An Imperial force penetrated into Alsace after marching across the Canton of Basel and marched on Ottmarsheim.

On the night of 20 August, 12 Imperial sqns crossed the Rhine at Rheinfeld.

The Comte du Bourg assembled his small force at Neuf-Brisach.

On 22 August, Harcourt sent an additional detachment to join du Bourg's detachment while he remained in the Lines of the Lauter with his main army.

By 25 August, du Bourg's forces (7 bns, 18 sqns) were assembled in Biesheim, near Brisach.


Map of the engagement of Rumersheim.
Courtesy: Dinos Antoniadis
1 French Right Wing
2 French Centre
3 French Left Wing
4 Compagnies franches de Reignac
5 Volontaires de Liotot
6 French 5 grenadier coys
1 Imperial First Line
2 Imperial Second Line
3 Hildesheim Infantry
4 Grenadiers of the Salzburg Infantry
5 Imperial Right Wing
6 Imperial Left Wing

Description of Events

On 26 August at 3:00 a.m., du Bourg set off in the direction of Mercy's camp. His corps marched in three columns: the right column was led by the Maréchal de Camp d'Anlézy, the centre column by du Bourg and the left column by the Maréchal de Camp de Quadt.

In the morning, Mercy learned from a French deserter that a strong French detachment was advancing against him from Neuf-Brisach

On 26 August before noon, du Bourg's forces, still in columns of march, halted about 1 km from Rumersheim to rest. Du Bourg was informed that Mercy had left his camp on the island of Neuenburg and saw his army advancing against him in order of battle.

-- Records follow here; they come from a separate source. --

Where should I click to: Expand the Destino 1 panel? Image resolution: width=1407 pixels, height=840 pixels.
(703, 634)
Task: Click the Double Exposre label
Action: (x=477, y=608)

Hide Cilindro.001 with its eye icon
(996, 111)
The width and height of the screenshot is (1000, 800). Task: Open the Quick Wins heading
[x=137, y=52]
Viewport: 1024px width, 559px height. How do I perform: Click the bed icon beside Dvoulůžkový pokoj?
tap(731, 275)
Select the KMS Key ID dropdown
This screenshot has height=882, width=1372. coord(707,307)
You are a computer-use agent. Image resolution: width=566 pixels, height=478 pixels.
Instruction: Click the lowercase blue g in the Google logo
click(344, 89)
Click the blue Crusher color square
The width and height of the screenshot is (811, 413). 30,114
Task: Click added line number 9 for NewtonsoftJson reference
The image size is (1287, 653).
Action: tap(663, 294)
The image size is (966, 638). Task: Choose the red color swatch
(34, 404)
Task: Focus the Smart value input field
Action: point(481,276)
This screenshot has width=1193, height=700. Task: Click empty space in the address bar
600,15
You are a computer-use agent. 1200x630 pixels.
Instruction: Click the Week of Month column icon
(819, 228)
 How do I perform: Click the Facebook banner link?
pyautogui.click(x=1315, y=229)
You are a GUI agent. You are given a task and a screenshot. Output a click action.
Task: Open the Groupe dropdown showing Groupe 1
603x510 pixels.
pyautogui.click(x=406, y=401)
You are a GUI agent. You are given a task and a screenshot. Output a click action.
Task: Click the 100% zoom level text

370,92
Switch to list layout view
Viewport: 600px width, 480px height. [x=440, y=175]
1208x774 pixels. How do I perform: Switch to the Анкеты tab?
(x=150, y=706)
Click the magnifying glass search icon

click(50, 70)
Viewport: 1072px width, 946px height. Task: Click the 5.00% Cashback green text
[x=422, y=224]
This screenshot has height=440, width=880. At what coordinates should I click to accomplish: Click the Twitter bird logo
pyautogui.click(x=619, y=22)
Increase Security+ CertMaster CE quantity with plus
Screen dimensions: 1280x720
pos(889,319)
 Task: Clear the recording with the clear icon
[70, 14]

Du Bourg then deployed his troops in order of battle. He threw the Volontaires de Liotot in the farmstead of Hamerstatt to anchor his right wing.

Mercy sent part of his infantry to attack the farmstead of Hamerstatt and du Bourg immediately sent the Brigadier Desrozeaux with the Lautrec Dragoons to support the Volontaires de Liotot. The dragoons dismounted and fought alongside the volontaires, defending the farmstead.

Meanwhile Mercy extended his right wing to outflank the French left wing, taking advantage of the fact the the Bretagne Dragons had not yet taken position at the extreme left of the French line. Du Bourg immediately ordered the Bretagne Dragons to rapidly advance through the intervals of the cavalry of his left wing and to occupy their assigned position. As a result, it was Mercy's right wing which was now outflanked.

Then the French wings and the centre all charged simultaneously and the Imperials broke and retired everywhere. General Breuner and Colonel Stein both fell at the beginning of the cavalry combat.

The Comte de Fontanier at the head of his cavalry brigade pursued the enemy, riding towards the first bridge on an arm of the Rhine River. M. de Conche then crossed this bridge with 2 sqns of the Bretagne Dragons, crossed a second bridge on another arm and made himself master of the redoubt on the bank of the Rhine.

Meanwhile the Lautrec Dragons, who had remounted, deployed in front of the French infantry.

Du Bourg was then informed that 2 sqns of Breuner Cuirassiers had penetrated the French lines. He instructed M. de Marboeuf to take position with 1 dragoon sqns near the farmstead of Hamerstatt. He then sent the 3 sqns of Lautrec Dragons towards the bridges on the Rhine, followed by his infantry.

Du Bourg then personally rode to the bridge to evaluate the situation. He saw that that the dragoons, who had crossed to the island of Neuenburg, were the target of the Imperial artillery were retiring to the left bank of the Rhine. He vainly tried to rally them and to send them back against the Imperials.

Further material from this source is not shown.